## Prompt
Only those lines running from the line that contains "Click the purple Otto logo icon" through the end of the material are to be written out, each exactly as shown.

## Information provided

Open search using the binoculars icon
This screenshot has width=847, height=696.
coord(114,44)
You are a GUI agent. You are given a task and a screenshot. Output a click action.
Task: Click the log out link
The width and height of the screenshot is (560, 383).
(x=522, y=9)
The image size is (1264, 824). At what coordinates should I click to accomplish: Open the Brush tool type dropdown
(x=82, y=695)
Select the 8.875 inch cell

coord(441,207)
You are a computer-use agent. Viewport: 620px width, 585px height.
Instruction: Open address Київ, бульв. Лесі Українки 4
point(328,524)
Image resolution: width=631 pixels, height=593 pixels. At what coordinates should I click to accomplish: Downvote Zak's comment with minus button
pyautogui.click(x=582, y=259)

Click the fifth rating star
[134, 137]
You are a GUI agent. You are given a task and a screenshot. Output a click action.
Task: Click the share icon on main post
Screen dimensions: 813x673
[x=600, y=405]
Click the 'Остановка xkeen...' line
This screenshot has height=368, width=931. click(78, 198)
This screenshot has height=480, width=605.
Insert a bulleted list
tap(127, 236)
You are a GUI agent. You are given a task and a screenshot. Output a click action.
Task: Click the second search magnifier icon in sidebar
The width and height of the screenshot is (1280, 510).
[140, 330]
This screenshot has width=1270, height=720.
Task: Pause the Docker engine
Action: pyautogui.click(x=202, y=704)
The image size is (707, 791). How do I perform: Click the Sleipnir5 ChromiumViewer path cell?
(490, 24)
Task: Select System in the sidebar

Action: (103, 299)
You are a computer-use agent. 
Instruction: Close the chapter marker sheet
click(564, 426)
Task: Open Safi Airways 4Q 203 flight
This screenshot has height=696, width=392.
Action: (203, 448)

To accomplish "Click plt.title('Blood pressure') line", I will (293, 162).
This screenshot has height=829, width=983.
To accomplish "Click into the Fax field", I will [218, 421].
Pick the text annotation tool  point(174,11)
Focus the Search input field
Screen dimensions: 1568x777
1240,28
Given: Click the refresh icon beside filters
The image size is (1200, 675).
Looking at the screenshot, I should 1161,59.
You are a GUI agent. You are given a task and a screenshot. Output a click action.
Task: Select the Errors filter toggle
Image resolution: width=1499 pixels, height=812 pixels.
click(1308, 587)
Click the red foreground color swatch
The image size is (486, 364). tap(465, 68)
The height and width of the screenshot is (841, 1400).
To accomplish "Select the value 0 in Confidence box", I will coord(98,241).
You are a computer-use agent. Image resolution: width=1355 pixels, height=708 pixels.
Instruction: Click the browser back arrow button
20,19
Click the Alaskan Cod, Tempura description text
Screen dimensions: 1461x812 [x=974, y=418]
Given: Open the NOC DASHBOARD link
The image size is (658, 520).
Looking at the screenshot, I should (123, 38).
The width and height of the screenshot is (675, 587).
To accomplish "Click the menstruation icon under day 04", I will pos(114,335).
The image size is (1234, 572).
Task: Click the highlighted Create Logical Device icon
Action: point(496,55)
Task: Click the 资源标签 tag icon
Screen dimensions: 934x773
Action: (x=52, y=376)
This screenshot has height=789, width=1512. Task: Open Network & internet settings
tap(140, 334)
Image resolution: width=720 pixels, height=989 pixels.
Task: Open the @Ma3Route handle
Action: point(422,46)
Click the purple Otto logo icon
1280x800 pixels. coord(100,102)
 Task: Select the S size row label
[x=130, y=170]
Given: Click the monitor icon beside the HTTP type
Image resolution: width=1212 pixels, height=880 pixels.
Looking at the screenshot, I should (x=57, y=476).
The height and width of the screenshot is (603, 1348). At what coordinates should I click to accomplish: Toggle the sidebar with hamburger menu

## Response area
Click the purple Otto logo icon
1280x800 pixels. coord(100,102)
 Task: Select the S size row label
[x=130, y=170]
Given: Click the monitor icon beside the HTTP type
Image resolution: width=1212 pixels, height=880 pixels.
Looking at the screenshot, I should (x=57, y=476).
The height and width of the screenshot is (603, 1348). At what coordinates should I click to accomplish: Toggle the sidebar with hamburger menu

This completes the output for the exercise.